# What are the oxidation numbers of the underlined elements in each of the following and how do you rationalise your results?

**Question:**

What are the oxidation numbers of the underlined elements in each of the following and how do you rationalise your results?

(a) $\mathrm{K} \underline{\mathrm{I}}_{3}$

(b) $\mathrm{H}_{2} \mathrm{~S}_{4} \mathrm{O}_{6}$

(c) $\mathrm{Fe}_{3} \mathrm{O}_{4}$

(d) $\underline{\mathrm{C}} \mathrm{H}_{3} \underline{\mathrm{C}} \mathrm{H}_{2} \mathrm{OH}$

(e) $\underline{\mathrm{C}} \mathrm{H}_{3} \underline{\mathrm{C}} \mathrm{O} \mathrm{OH}$

**Solution:**

(a) K__I__3

In $\mathrm{KI}_{3}$, the oxidation number ( $\mathrm{O} . \mathrm{N}$.) of $\mathrm{K}$ is $+1$. Hence, the average oxidation number of $\mathrm{I}$ is $-\frac{1}{3}$. However, $\mathrm{O} . \mathrm{N}$. cannot be fractional. Therefore, we will have to consider the structure of $\mathrm{Kl}_{3}$ to find the oxidation states.

In a $\mathrm{Kl}_{3}$ molecule, an atom of iodine forms a coordinate covalent bond with an iodine molecule.

Hence, in a KI3molecule, the O.N. of the two I atoms forming the I2molecule is 0, whereas the O.N. of the I atom forming the coordinate bond is –1.

(b) $\mathrm{H}_{2} \mathrm{~S}_{4} \mathrm{O}_{6}$

Now, $2(+1)+4(x)+6(-2)=0$

$\Rightarrow 2+4 x-12=0$

$\Rightarrow 4 x=10$

$\Rightarrow x=+2 \frac{1}{2}$

However, O.N. cannot be fractional. Hence, S must be present in different oxidation states in the molecule.

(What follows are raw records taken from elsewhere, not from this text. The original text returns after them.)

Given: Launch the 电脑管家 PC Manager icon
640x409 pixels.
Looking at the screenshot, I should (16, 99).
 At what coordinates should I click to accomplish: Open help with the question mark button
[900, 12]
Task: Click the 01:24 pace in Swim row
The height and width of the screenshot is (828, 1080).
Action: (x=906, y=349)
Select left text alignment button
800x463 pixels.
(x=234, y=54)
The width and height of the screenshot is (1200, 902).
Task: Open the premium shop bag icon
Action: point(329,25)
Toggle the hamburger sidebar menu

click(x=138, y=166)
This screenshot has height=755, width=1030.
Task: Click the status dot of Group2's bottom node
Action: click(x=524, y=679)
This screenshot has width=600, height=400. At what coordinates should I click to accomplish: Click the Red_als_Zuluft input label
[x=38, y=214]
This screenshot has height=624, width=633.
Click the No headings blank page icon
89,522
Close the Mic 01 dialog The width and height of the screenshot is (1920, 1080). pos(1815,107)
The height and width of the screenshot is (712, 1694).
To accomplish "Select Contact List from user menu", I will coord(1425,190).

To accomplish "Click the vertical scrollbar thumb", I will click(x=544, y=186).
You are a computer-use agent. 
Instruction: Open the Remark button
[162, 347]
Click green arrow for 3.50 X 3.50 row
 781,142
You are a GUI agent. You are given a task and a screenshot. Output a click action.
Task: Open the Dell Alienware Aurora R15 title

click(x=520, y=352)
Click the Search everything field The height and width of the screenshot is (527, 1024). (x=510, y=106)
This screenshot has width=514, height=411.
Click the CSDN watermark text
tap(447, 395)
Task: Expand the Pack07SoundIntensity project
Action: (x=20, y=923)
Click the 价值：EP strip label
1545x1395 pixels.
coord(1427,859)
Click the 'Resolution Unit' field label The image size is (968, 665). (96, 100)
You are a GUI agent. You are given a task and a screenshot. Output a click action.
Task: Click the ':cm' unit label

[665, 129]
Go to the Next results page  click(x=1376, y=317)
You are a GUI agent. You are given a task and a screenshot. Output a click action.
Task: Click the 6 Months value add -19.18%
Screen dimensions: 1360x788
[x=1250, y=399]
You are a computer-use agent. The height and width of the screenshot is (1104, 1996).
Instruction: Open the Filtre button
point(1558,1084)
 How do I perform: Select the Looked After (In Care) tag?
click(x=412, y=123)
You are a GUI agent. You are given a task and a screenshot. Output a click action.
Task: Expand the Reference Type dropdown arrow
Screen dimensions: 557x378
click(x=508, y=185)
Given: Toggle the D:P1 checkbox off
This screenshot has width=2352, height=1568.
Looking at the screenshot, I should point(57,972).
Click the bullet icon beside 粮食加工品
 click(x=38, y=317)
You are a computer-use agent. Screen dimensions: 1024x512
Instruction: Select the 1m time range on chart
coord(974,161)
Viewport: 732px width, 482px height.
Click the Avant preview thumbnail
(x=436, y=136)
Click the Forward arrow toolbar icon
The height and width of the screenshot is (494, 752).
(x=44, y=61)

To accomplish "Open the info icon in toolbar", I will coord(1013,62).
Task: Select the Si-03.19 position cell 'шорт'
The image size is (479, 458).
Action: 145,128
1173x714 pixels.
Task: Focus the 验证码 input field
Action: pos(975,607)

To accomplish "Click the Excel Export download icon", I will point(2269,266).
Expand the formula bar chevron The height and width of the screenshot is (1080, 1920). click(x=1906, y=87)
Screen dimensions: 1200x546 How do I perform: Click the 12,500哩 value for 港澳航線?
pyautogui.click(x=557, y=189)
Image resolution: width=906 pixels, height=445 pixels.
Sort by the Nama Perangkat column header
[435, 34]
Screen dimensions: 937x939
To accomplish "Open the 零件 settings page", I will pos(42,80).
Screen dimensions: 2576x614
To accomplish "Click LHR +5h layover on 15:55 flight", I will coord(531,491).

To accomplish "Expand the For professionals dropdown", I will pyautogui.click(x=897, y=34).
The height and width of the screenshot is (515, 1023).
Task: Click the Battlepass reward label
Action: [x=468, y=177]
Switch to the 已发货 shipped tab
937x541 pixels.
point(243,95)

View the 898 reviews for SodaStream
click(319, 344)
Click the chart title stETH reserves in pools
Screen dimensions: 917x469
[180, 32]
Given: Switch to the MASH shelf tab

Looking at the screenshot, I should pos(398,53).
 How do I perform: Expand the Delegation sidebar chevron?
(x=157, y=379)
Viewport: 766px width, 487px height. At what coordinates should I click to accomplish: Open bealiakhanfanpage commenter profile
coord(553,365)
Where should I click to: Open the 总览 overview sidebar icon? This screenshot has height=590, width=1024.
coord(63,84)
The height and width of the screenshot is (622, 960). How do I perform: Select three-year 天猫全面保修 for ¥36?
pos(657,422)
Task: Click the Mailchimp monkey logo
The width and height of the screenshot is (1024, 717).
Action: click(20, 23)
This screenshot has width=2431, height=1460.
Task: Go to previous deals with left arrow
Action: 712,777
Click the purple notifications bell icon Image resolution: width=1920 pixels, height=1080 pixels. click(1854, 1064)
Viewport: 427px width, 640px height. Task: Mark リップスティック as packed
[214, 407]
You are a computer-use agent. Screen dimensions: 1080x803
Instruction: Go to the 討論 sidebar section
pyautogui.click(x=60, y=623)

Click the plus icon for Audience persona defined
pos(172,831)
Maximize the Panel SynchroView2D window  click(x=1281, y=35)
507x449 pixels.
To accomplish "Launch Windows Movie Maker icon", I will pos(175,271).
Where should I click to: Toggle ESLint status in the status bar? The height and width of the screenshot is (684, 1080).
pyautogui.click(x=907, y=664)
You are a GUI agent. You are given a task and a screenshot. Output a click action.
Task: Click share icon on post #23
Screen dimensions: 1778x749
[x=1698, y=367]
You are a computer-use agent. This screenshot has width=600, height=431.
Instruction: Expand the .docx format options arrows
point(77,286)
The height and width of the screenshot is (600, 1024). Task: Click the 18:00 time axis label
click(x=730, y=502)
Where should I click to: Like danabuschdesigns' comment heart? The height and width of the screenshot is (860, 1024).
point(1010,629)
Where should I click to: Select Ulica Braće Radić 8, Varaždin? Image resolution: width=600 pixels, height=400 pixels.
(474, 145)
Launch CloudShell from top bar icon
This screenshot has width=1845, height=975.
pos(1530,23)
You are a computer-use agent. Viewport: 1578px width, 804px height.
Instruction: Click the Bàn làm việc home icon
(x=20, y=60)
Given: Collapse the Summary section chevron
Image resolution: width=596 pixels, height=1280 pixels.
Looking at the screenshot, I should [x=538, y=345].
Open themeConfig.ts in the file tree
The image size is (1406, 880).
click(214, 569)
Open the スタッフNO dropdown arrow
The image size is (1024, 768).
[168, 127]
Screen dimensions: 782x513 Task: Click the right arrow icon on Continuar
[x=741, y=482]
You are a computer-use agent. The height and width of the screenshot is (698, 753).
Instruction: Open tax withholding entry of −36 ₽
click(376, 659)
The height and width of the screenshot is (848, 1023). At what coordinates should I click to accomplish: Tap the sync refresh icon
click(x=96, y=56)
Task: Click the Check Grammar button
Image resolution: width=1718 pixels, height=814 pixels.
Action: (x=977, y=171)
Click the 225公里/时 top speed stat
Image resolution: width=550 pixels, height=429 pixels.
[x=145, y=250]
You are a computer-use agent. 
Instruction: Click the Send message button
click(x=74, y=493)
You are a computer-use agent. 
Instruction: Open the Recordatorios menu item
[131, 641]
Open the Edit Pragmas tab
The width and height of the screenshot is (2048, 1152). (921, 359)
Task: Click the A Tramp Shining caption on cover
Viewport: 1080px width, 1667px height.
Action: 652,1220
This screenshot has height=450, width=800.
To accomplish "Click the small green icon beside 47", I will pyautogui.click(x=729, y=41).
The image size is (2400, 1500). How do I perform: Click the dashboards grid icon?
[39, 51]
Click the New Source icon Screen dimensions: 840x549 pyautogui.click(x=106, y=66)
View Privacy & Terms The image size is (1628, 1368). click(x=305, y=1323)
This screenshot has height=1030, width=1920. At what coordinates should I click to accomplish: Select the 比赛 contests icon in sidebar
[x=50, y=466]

The O.N. of two of the four $S$ atoms is $+5$ and the $O . N$. of the other two $S$ atoms is 0 .

(c) $\mathrm{Fe}_{3} \mathrm{O}_{4}$

On taking the O.N. of $\mathrm{O}$ as $-2$, the O.N. of Fe is found to be $+2 \frac{2}{3}$. However, O.N. cannot be fractional.

Here, one of the three Fe atoms exhibits the O.N. of $+2$ and the other two Fe atoms exhibit the O.N. of $+3$.

(d) $\mathrm{CH}_{3} \underline{\mathrm{CH}}_{2} \mathrm{OH}$

$2(x)+6(+1)+1(-2)=0$

or, $2 x+4=0$

or, $x=-2$

Hence, the $O \cdot N$. of $C$ is $-2$.

(e) $\underline{\mathrm{CH}}_{3} \underline{\mathrm{COOH}}$

$2(x)+4(+1)+2(-2)=0$

or, $2 x=0$

or, $x=0$

However, 0 is average O.N. of C. The two carbon atoms present in this molecule are present in different environments. Hence, they cannot have the same oxidation number. Thus, $\mathrm{C}$ exhibits the oxidation states of $+2$ and $-2$ in $\mathrm{CH}_{3} \mathrm{COOH}$.